Daniel Kim and Bob Dowds, the principals of Westside Holdings, the firm that has proposed the Westlands Solar Park, said the first phase of the project would consist of 9,000 acres leased from farmers. When covered in solar panels, that acreage would generate 600 to 1,000 megawatts of electricity. One megawatt is enough to power a Wal-Mart Supercenter.

Westlands sits in a major transmission corridor, and existing capacity in the area could realistically accommodate up to 600 megawatts from the project, according to Mr. Dowds. Building out the solar park to 5,000 megawatts will require major upgrades to transmission lines and take more than a decade.

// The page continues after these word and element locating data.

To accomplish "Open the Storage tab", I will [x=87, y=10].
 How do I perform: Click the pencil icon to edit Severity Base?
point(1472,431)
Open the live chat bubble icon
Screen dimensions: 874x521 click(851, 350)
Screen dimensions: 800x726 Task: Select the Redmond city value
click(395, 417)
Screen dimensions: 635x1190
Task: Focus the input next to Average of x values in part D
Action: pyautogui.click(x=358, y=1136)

“You’re talking about billions of dollars of investment, private and public to make this really work at that scale,” Mr. Dowds said.

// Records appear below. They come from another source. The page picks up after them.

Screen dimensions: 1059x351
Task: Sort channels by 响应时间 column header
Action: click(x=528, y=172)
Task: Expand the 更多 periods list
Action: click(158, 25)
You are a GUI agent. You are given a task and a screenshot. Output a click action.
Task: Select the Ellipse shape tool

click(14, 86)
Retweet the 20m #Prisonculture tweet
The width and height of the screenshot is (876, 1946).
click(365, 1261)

Brian McDonald, director of renewable resource development for Pacific Gas and Electric, California’s largest utility, said, “Right now, Westlands is a concept we strongly support.” However, he added that with such reuse projects, “the proof is in the pudding — on the surface, they tend to look simple but they realistically have a lot of hurdles to overcome to build them out.”

SunPower, a Silicon Valley company that is one of the nation’s largest solar panel manufacturers and photovoltaic power plant developers, has had initial discussions with Westlands Solar Park officials. “I think you’ll see quite a bit of solar there, and we certainly want to be a part of that,” said Paul McMillan, an executive with SunPower.

Dave Kranz, a spokesman for the California Farm Bureau Federation, said that solar energy might make sense for Westlands, but added in an e-mail: “We believe that farmland should be used for farming, and that productive farmland is an environmental attribute as valuable as renewable energy production.”

The pressure to reuse farmland for energy production is likely to accelerate, though. The federal government wants Westlands to take another 100,000 acres out of production to ameliorate salt and selenium problems. And Cadiz, a big California landowner, is considering converting more than 10,000 acres of farmland in the sun-soaked Mojave Desert for use as a solar park, according to Richard E. Stoddard, chief of the Cadiz Real Estate unit.

For Mr. Shannon, whose family has farmed the land here for three generations, going solar will allow him to continue farming on property he owns on the other side of the valley.

“We just want to get enough money to get the bank off our back,” he said. “We would love to stay here because this is some of the best dirt in the world. But I can’t farm myself out of this water problem.”